Flight Testing Under Way of Important Third Block of C-5 Avionics Modernization Program Software
Marietta, GA, 15-DEC-03 --
Lockheed Martin [NYSE: LMT] and the U.S. Air Force have begun flight testing the latest block of software developed for the C-5 Avionics Modernization Program (AMP). Testing began on Dec. 12 with a 4.8-hour flight from the company's facility here in an upgraded C-5B. Called Block 2.1, this is the third of four major software builds in the modernization program. It alone represents one third of the total amount of software code to be developed for AMP. More than 90 percent of the code to be developed for AMP is now in flight test.
Block 2.1 brings a significant increase in functionality to the C-5's new digital avionics suite, said June Shrewsbury, Lockheed Martin's vice president of Strategic Airlift. We have a structured plan in place where each new software block builds on what was accomplished previously. When we are done, the combination of hardware and software in AMP will allow Air Force crews to fly unrestricted anywhere in the world.
AMP replaces the analog cockpit instruments and systems in the C-5 with digital displays and equipment. It also provides the necessary communications and navigational avionics to comply with Global Air Traffic Management (GATM) requirements, the new set of international standards for aircraft movement and reduced separation in flight.
The Block 2.1 software, in addition to providing additional capability to the C-5's digital automatic flight control and flight management systems, adds the communications and navigation software necessary for basic GATM compliance.
A combined US Air Force and Lockheed Martin crew is scheduled to make a total of 19 flights from Dobbins ARB for Block 2.1 testing. The C-5B test aircraft is the same used for both the Block 1.1 and 1.2 test programs that concluded earlier this year. A modified C-5A that was first flown in the Block 1.2 test program also will be used during Block 2.1 testing.
The test program for Block 1.1, which was specifically limited in capability and provided the crew with the basic ability to aviate, navigate and communicate, was completed on March 7 after 10 flights and 44.8 flight hours. Block 1.1 accounted for 55 percent of the required AMP source lines of code. Flight testing of the Block 1.2 software, which provided additional capability, was completed on Sept. 10. Fifteen flights totaling 71 hours were made with 11 flights totaling 46.9 hours coming in the C-5B test aircraft, and four flights for 24.1 hours coming in the modified C-5A.
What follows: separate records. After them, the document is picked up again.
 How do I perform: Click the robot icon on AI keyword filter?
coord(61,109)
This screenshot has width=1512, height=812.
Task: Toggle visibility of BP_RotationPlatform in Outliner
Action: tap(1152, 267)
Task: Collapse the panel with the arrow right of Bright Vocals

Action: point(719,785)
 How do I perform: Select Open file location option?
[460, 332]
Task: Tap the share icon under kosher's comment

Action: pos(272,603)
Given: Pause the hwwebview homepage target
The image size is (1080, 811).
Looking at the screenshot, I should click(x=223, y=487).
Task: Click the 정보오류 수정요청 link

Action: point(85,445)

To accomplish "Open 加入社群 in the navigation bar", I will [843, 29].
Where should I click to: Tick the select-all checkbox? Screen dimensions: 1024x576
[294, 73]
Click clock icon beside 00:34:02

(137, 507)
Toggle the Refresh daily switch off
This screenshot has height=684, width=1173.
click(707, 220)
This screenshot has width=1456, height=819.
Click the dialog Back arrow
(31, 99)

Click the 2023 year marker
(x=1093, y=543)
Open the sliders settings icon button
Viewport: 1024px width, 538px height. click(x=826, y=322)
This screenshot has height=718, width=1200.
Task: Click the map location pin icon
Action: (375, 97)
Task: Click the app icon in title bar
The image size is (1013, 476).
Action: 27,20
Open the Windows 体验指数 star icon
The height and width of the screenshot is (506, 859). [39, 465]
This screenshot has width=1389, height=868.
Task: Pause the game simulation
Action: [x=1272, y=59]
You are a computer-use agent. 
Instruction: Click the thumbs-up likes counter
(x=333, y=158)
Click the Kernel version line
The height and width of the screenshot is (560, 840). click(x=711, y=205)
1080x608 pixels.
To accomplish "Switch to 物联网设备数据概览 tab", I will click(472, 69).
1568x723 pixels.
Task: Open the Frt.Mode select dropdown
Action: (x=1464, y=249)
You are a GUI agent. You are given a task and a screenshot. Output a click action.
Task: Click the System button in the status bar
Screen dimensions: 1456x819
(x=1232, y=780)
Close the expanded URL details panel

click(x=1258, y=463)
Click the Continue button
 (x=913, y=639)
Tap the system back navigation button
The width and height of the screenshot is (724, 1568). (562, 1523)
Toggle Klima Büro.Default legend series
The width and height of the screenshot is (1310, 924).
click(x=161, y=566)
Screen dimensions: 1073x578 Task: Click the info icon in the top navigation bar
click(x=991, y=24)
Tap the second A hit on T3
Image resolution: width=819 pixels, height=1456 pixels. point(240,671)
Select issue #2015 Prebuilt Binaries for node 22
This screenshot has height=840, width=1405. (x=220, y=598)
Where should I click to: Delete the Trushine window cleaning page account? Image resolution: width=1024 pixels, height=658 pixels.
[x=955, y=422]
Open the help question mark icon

To handle software and hardware integration issues, Lockheed Martin has built a system integration laboratory that contains a hot mockup unit with the cockpit electronic boxes, the avionics interface units and the cockpit displays. Company and Air Force pilots are using a simulator with a 200-degree visual system as a development tool, helping engineers to find and potentially solve anomalies in the software as it is developed.
A number of developmental items overlap AMP and the second half of the C-5 modernization effort, the Reliability Enhancement and Re-engining Program (RERP). Capabilities that will be needed later specifically for RERP, such as an interface with the full-authority digital engine controller on the General Electric CF6 engine that will be installed on the C-5, are being included as part of the AMP software development effort now to lower total development costs.
Block 2.2 is the final block of AMP software to be developed. Containing roughly nine percent of the necessary source code, Block 2.2 is now in bench test and should be ready for flight by early 2004. Air Force operational test and evaluation of AMP is scheduled to begin in the third quarter of next year.
Earlier this year, Lockheed Martin was awarded a $20.3 million contract for the first eight AMP production kits. Once in production, it will take approximately two months to modify each aircraft. Fleet-wide AMP installation is expected to be complete in 2007.